Organic Light Emitting Devices (OLEDs)
We are studying the emission of light from thin layers of conjugated polymers applied to a substrate by spin coating. We have studied both emission of visible as well as infrared light from these devices. The objectives of this research are to determine the effects of interfacial layers upon the voltage current relationship of the OLEDs (accurately labeled polymer light emitting devices-PLEDs). In addition, the duration of light emission from the PLEDs is short, and we are studying the mechanisms responsible for this short lifetime. In some case, quenching of luminescence is dependent upon the identity and concentration of certain chemical species, and PLEDs may be used as detectors for these chemicals.
Organic light emitting devices for information display on a portable radio by Pioneer. The OLED devices are light weight, consume low power, and are cheap to produce.
Cathodoluminescent Phosphors
Cathodoluminescence is luminescence stimulated by bombardment by an electron beam. This is the principle of operation of television picture tubes, computer monitors and cathode ray tubes in general. We are studying the deposition of thin film cathodoluminescent phosphors and comparing their brightness and efficiency to that of powder phosphors. While thin film phosphors are thought to exhibit higher resolution and better lifetime properties, their brightness and efficiency are generally inferior to powder phosphor. The cause of this is internal reflection of light by multiple scattering in the thin films ("light piping"), which we have demonstrated can be controlled by changing the microstructure of the thin film. In both thin film and powder phosphors, long term exposure to the electron beam will cause lower brightness and efficiencies. Our group was the first to demonstrate that the mechanism of long exposure degradation of ZnS cathodoluminescent phosphors was electron beam stimulated surface chemical reactions between ZnS and residual vacuum gases, primarily either water (H2O) or hydrogen (H2). The electron beam dissociates the slowly reacting molecules into extremely reactive atomic species (O or H) which produce volatile SOx or H2S, leaving either ZnO or metallic Zn at the surface. Neither reaction product luminesces, and the phosphor is reduced significantly in brightness and efficiency. In order to prevent such reactions, we have coated the surface of phosphor powder particles with layer of about 10 nm thick and measured the effects on brightness, efficiency and degradation. These coatings act as "dead layers" where there is no luminescence, reducing the brightness and efficiency of the phosphors according to the coating thickness relative the electron beam energy. In some cases coatings have reduced the rate of degradation. In other cases, the coatings themselves have been degraded by the electron beam and resulted in more rapid degradation of the phosphor.

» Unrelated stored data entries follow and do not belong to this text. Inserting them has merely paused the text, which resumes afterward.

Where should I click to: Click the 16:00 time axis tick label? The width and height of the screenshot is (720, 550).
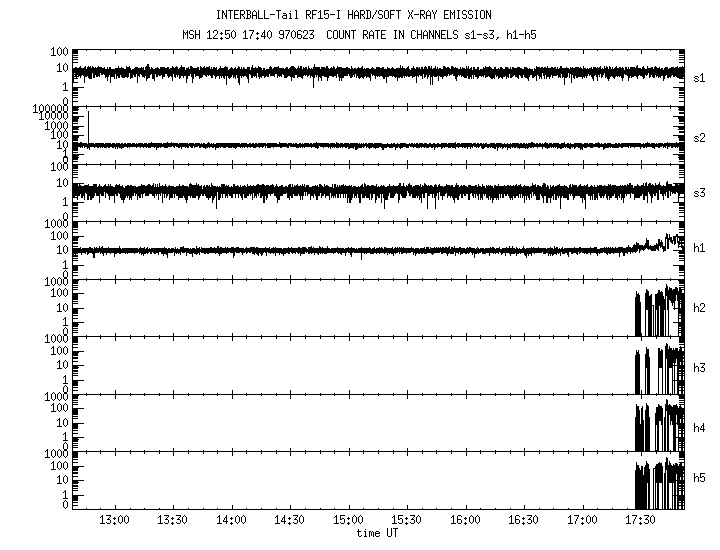click(x=465, y=521)
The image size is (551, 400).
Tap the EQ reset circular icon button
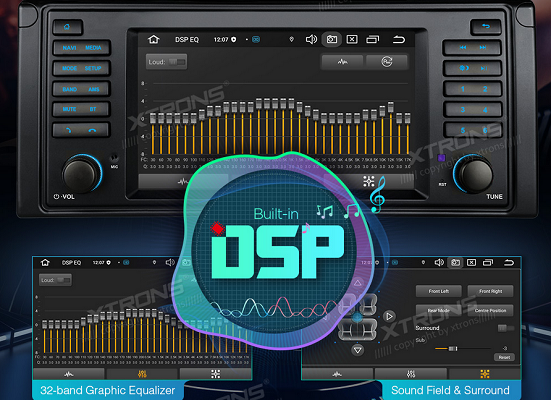(387, 62)
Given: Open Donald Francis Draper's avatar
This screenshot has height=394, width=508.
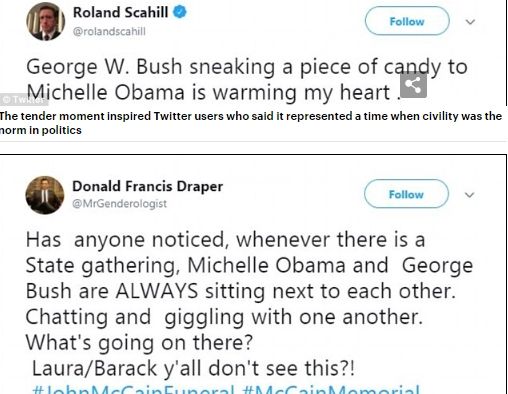Looking at the screenshot, I should tap(45, 195).
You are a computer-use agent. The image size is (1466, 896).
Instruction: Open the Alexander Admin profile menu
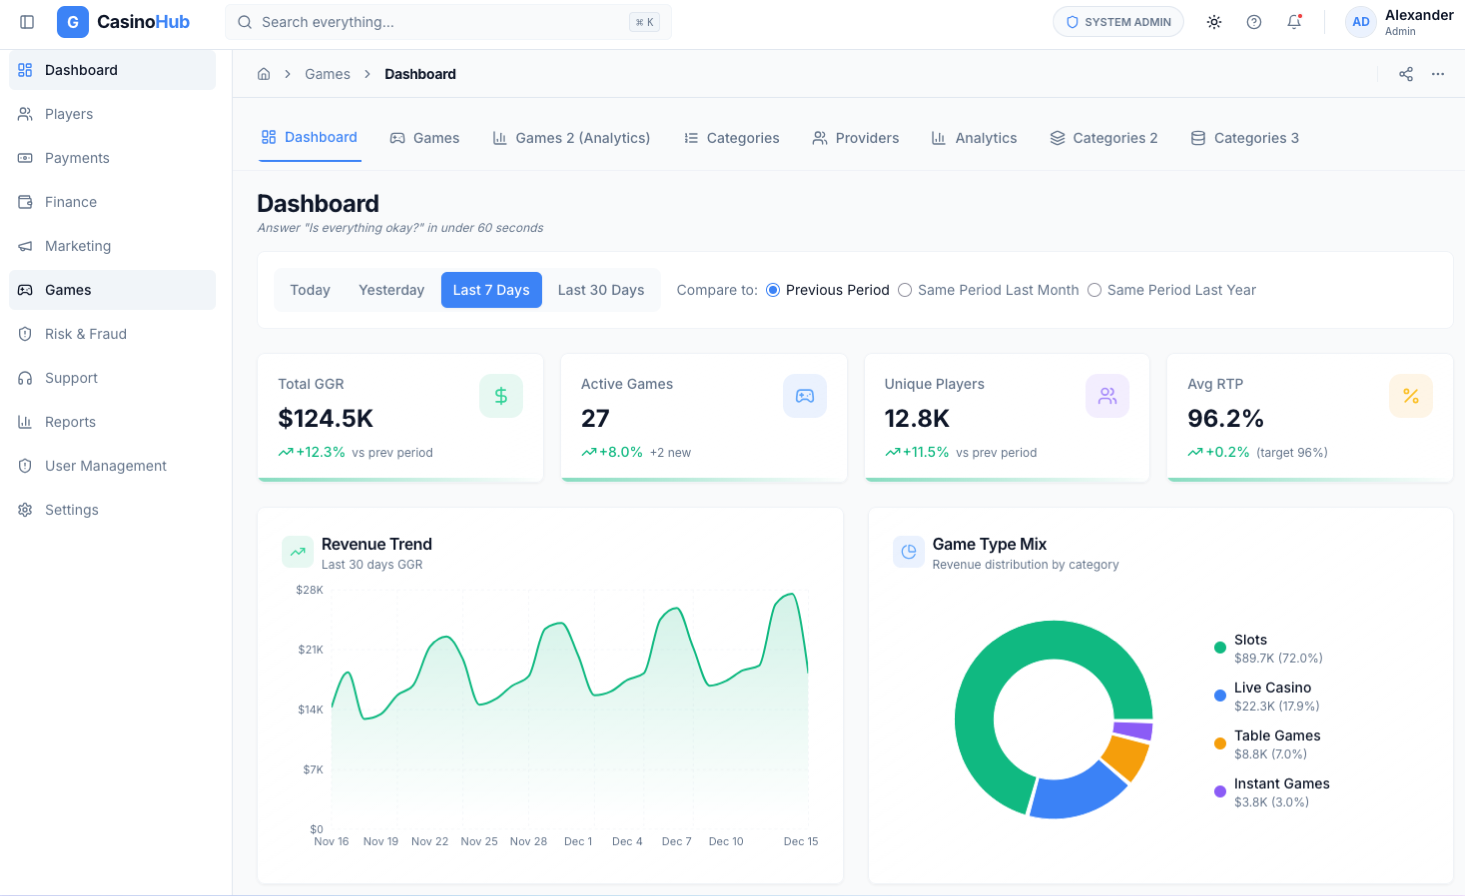(x=1400, y=22)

In two other projects, we are studying the synthesis of rare earth oxysulfide powder phosphors using a special low temperature process. Normally synthesis of phosphors such as La2O2S:Eu requires temperatures in excess of 1000oC and times of several hours. We have synthesized powders with similar brightness and efficiencies using temperatures as low as 250oC and times of less than 15 minutes. Finally, the use of cathodoluminescent phosphors in field emission displays (FEDs) suffers terribly from the fact that the efficiency of the phosphors decreases rapidly as the electron beam energy is decreased below about 8 keV. We are studying the brightness and efficiency of phosphors as a function of conductivity, beam energy, current density and doping density to determine the cause of this effect.
Blue light emission from a thin film of calcium strontium gallium sulfide doped with cerium after deposition onto a glass substrate by sputtering. The blue light is being excited by a 2 keV electron beam striking the sample (cathodoluminescence).
'Artificial Eyelid' for Optical Detectors
An array of optical detectors are frequently nonuniform in their response, and may need attenuation of incoming light to respond accurately over a range of brightness. We are working with an optical shutter which can correct for nonuniform sensitivity and attenuate over a wide range of brightness. Furthermore it may be pixelated in order to make a 'smart' attenuator. The device consists of a transparent substrate and transparent conducting electrode, on which a metallized polymer is placed, then released from the substrate over 90% of the area. Because of extrinsic stress generated by the difference in the coefficient of thermal expansion between the metal and polymer, the metallized polymer curls open upon release from the substrate. However when a voltage is applied between the metal and transparent conducting electrode, the shutter will close by electrostatic attraction. We have demonstrated closure speeds of about 10 microseconds, and operating speeds up to 10 kHz. This device may have applications in shutter for camera and focal plane imaging arrays.
Array of optical shutters shown for the 'eyelids' in an open condition. By applying a voltage along the metal conductors going to each individual shutter, the 'eyelid' can be closed in 10 microseconds.